Late last year, after Republicans replaced the late Justice Ruth Bader Ginsburg with Justice Amy Coney Barrett, opponents of reproductive rights grew even more optimistic, prompting GOP officials in South Carolina to approve an anti-abortion bill in February.

Those efforts are spreading quickly. Take Arizona, for example.

Arizona Gov. Doug Ducey on Tuesday signed a sweeping anti-abortion bill that bans the procedure if the woman is seeking it solely because a fetus has a genetic abnormality such as Down syndrome. Doctors who perform an abortion solely because the child has a survivable genetic issue can face felony charges. The proposal also contains a raft of other provisions sought by abortion opponents.

Also yesterday, the Associated Press reported that Oklahoma Gov. Kevin Stitt (R) "signed a bill to immediately outlaw abortion in Oklahoma if the U.S. Supreme Court overturns the 1973 case that legalized abortion."
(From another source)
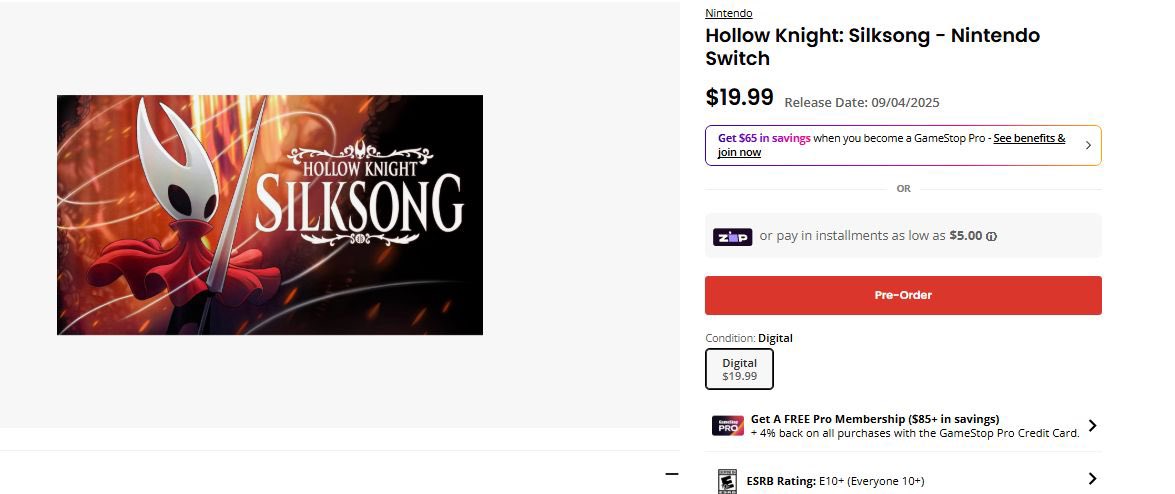This screenshot has width=1175, height=494.
Task: Click the Hollow Knight Silksong product image
Action: point(270,215)
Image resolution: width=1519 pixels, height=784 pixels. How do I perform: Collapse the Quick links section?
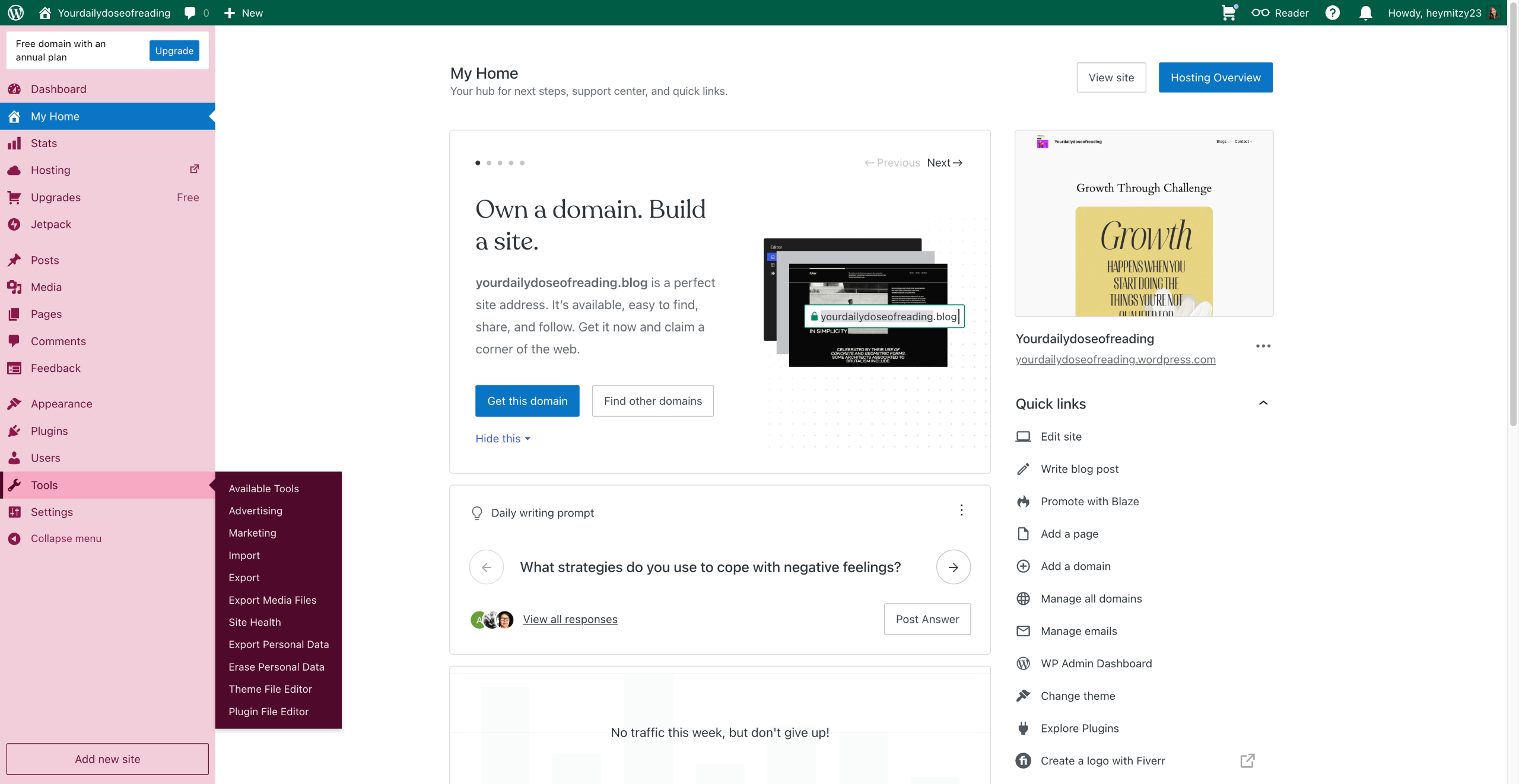pos(1263,403)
One day earlier, Idaho Gov. Brad Little (R) signed a so-called "fetal heartbeat" anti-abortion bill, and two days before that, Montana Gov. Greg Gianforte (R) signed three anti-abortion measures. The Associated Press explained, "The bills ban abortion after 20 weeks of gestation, require health care providers to give pregnant women the opportunity to view an ultrasound before performing an abortion, and place several restrictions on abortion pills, including requiring that they be administered in-person rather than through telehealth."

In the not-too-distant past, Republicans might think twice about pushing such measures, fearing costly legal fights they were likely to lose, but with a politicized U.S. Supreme Court offering new opportunities, far-right state policymakers appear only too pleased to take their chances.